= Source text =
Start of Block

Tove Kjellmark artist
Tove Kjellmarkwas born 1977 and is based in Stockholm. She is initially trained as a sculptor and have since developed a multi-facetted and experimental artistic practice, which encompasses several different media and materials. Kjellmark is edsucated at École des beaux arts and The Royal Institute of Art in Stockholm.
Could you tell us more about your artistic practice?
The work I do manifests both physically and conceptually, and places itself in the glitch between the digital and the organic, the past and the future. Since graduating I’ve exhibited regularly both in Sweden and internationally. Apart from my studio practice, I lecture, mentor and collaborate with humans and non-humans of various types.
My work can be described as visual decoction of forms and structures from the complex world in which we live. I am currently looking at the glitches in transformations between the digital and the organic; the gaps in experience when moving from one world to another.
The work I do has been recognized for creating spaces of critical reflection about the techno-scientific acceleration, artworks that ask questions about the nature of human and nonhuman agency in a highly indoctrinated post-human world. Over a longer period of time I’ve dealt with technoanimalism, giving rise to another type of animality, another type of nature but above all very delicately playing the affects of the involved audience.
What are your associations around the concept Symbiosis?
The word symbiosis is usually explained as a biological interaction where two organisms live together in a close relationship with some kind of effect, either positive or negative. Through my work, I seek to shift our focus from that kind of outdated way of binary thinking, to a more rhizomatic perspective. Rhizome was developed as a philosophical concept by Gilles Deleuze and Félix Guattari. Rhizome is what Deleuze calls an “image of thought”, based on the root system of some plants. These plants tend to be difficult to eradicate, as the root system remains even if the plant is removed. The system can grow in different directions, while an ordinary tree root branches off at the ends and everything goes back to the trunk root. As a model for culture, is a rhizome characterized by ceaselessly established connections between semiotic chains, organizations of power, and circumstances relative to the arts, sciences, and social struggles. Rather than narrativize history and culture, the rhizome presents history and culture as a map or wide array of attractions and influences with no specific origin or genesis, for a rhizome has no beginning or end; it is always in the middle, between things, interbeing, intermezzo.’
For me, a rhizomatic perspective gives a more authentic picture of how reality is entangled, multifaceted, in constant motion and transformation and can develop in different ways. A non-hierarchical structure that propagates in all directions and invites to a variety of uses, re-functions and inoculations.
If we take our public rooms as a starting point and, for example, ask ourselves whether it is possible to make an ecosystem visible to itself?: Everyone has a right to public spaces, this is where people meet and where you go to get in contact with the unexpected. Mosses, fungi, insects and other small plants are frequent colonisers of any new territory, including human-built structures. While ecology exists within a city, large parts of these ecosystems and our interdependency with these microorganisms; how they clean our close environment and us over time, remain unnoticed to the general public.
Some call this “biodiversity blindness”. While biodiversity may impact people’s attitudes subconsciously, the sad fact is that most folks don’t know much about the other organisms with whom they share their cities. To a lot of eyes, vegetation is just an undifferentiated mass of green and all those critters with six legs are just anonymous pests.
The same applies if we focus on digital development. We shape our technologies and our technologies shape us. But how aware are we of this symbiosis really?

End of Block

= What to do =
(1) Which organisms does the Tove Kjellmark interview name as frequent colonisers of any new territory? List them all.
(2) Put this sentence from the Tove Kjellmark interview into Spanish: "We shape our technologies and our technologies shape us."
(3) Write out the part of the Tove Kjellmark interview starting with "Tove Kjellmark artist" and going on through "your artistic practice?", renaming "Stockholm" as "Gothenburg".
The material below comes from a separate, unrelated source.

= Saved entries =

Start of Block

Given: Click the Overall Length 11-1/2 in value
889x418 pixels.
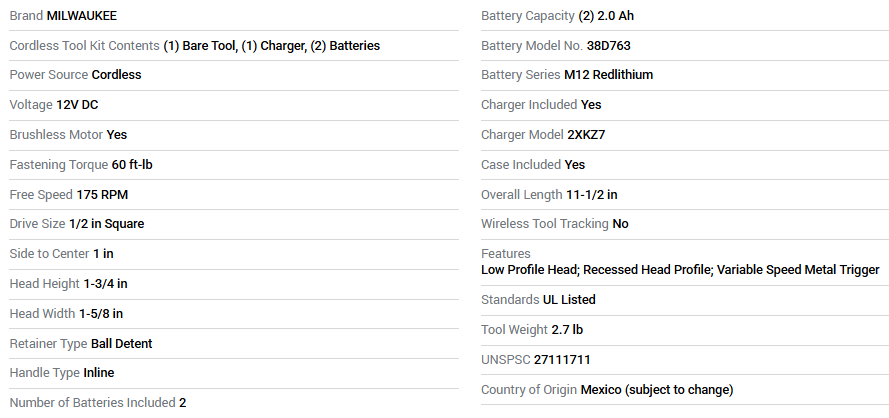Looking at the screenshot, I should point(592,195).
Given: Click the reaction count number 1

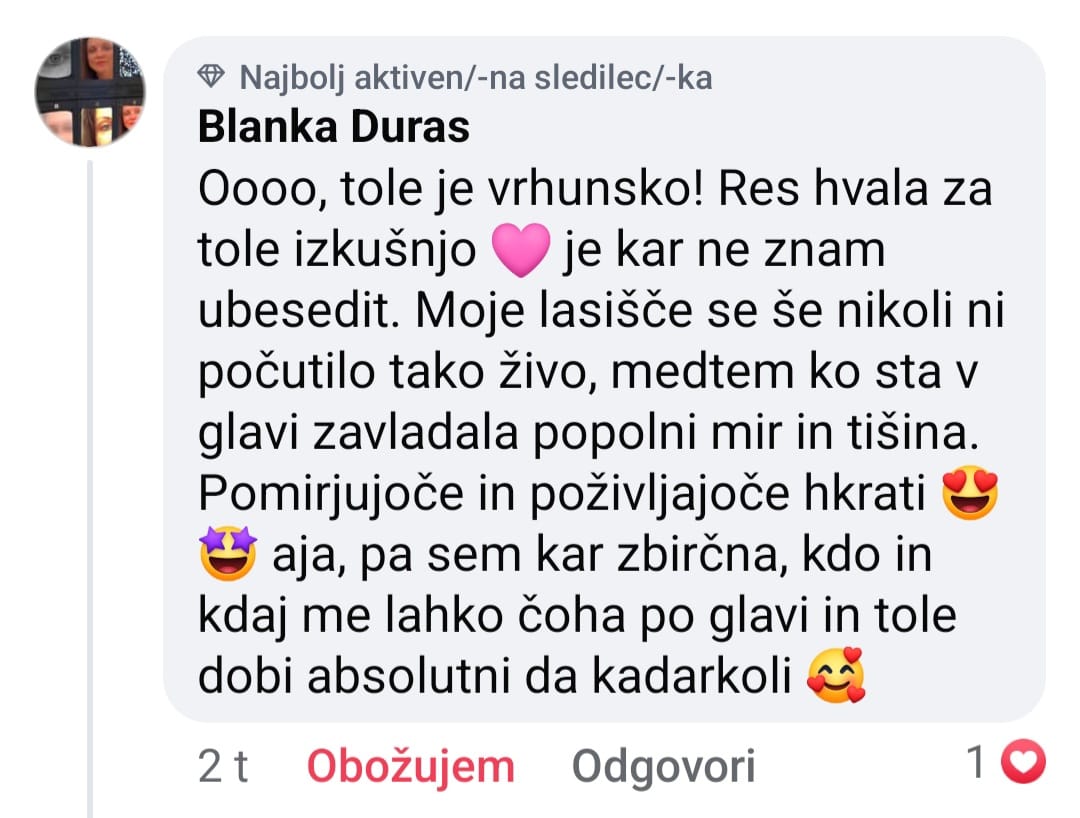Looking at the screenshot, I should (x=976, y=762).
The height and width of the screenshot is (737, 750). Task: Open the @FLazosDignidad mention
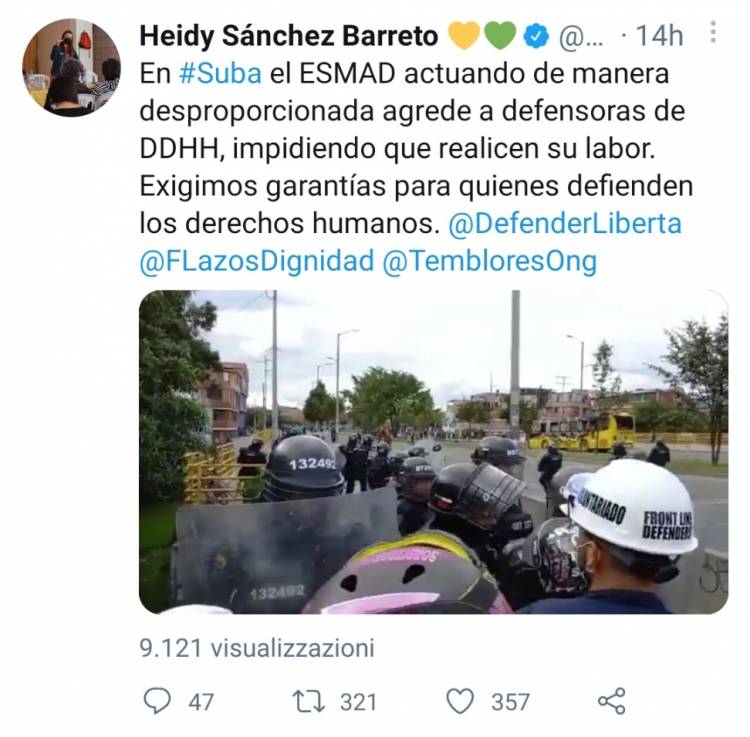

End of Block

= Answers by task =
(1) Mosses, fungi, insects, other small plants

(2) Nosotros damos forma a nuestras tecnologías y nuestras tecnologías nos dan forma a nosotros.

(3)
Tove Kjellmark artist
Tove Kjellmarkwas born 1977 and is based in Gothenburg. She is initially trained as a sculptor and have since developed a multi-facetted and experimental artistic practice, which encompasses several different media and materials. Kjellmark is edsucated at École des beaux arts and The Royal Institute of Art in Gothenburg.
Could you tell us more about your artistic practice?